[RECORDS TO PROCESS — start]
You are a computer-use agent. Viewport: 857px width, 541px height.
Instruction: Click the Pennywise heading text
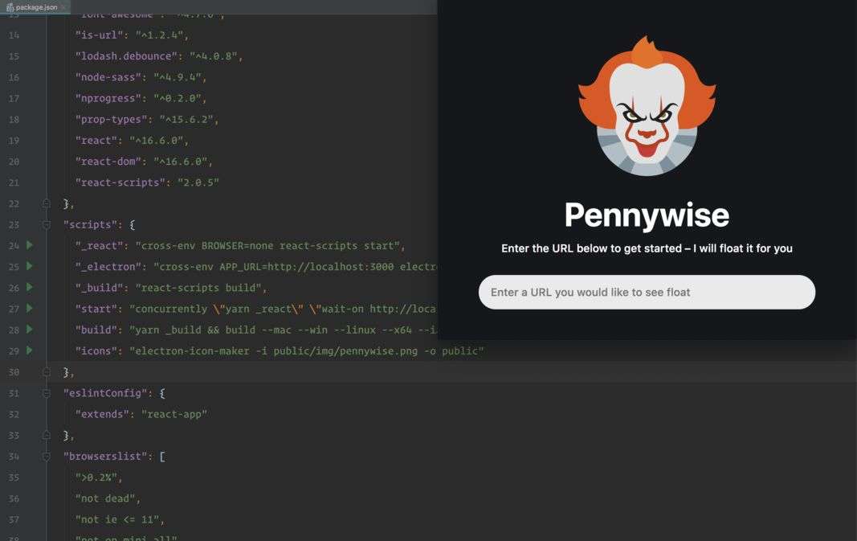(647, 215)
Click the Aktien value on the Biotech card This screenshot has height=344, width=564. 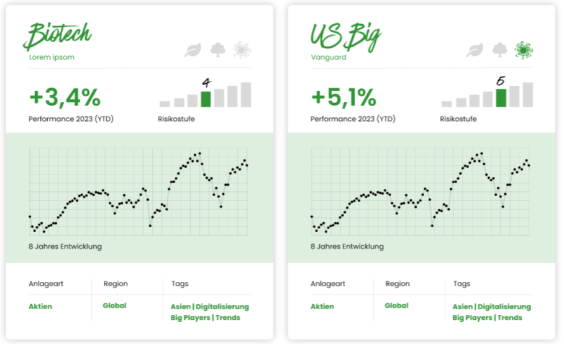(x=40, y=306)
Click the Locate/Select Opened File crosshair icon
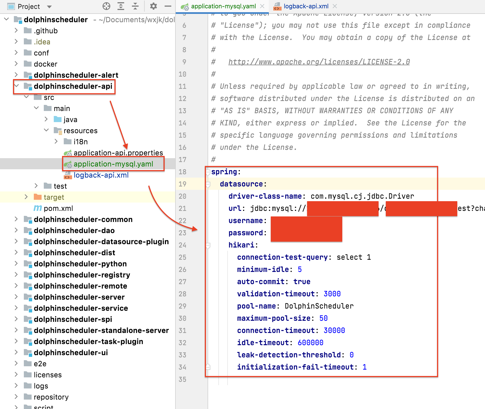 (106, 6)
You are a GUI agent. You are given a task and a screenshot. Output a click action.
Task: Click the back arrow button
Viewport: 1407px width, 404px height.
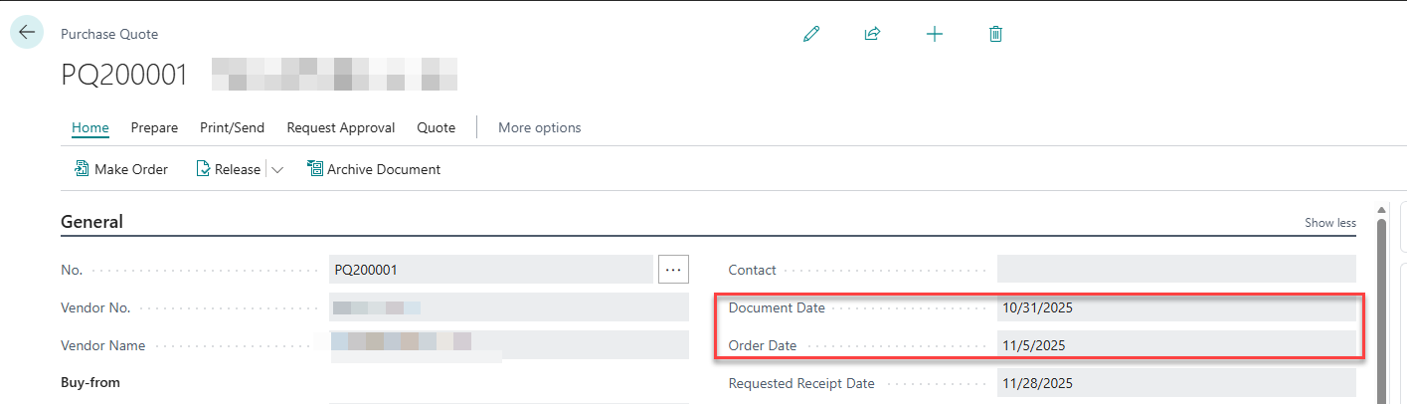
[RECORDS TO PROCESS — finish]
[RECORDS TO PROCESS — start]
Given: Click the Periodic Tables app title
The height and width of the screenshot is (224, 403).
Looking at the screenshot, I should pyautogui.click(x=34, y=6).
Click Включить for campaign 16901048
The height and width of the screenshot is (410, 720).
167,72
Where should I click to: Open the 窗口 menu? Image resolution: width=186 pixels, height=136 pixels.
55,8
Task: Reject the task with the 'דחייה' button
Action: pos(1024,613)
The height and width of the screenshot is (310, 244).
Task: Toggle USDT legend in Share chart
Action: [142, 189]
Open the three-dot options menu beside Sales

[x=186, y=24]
[RECORDS TO PROCESS — finish]
**PROBLEM DETAILS**
State how many lines above include the word "Viewport", and nothing more.

**RESULT**
2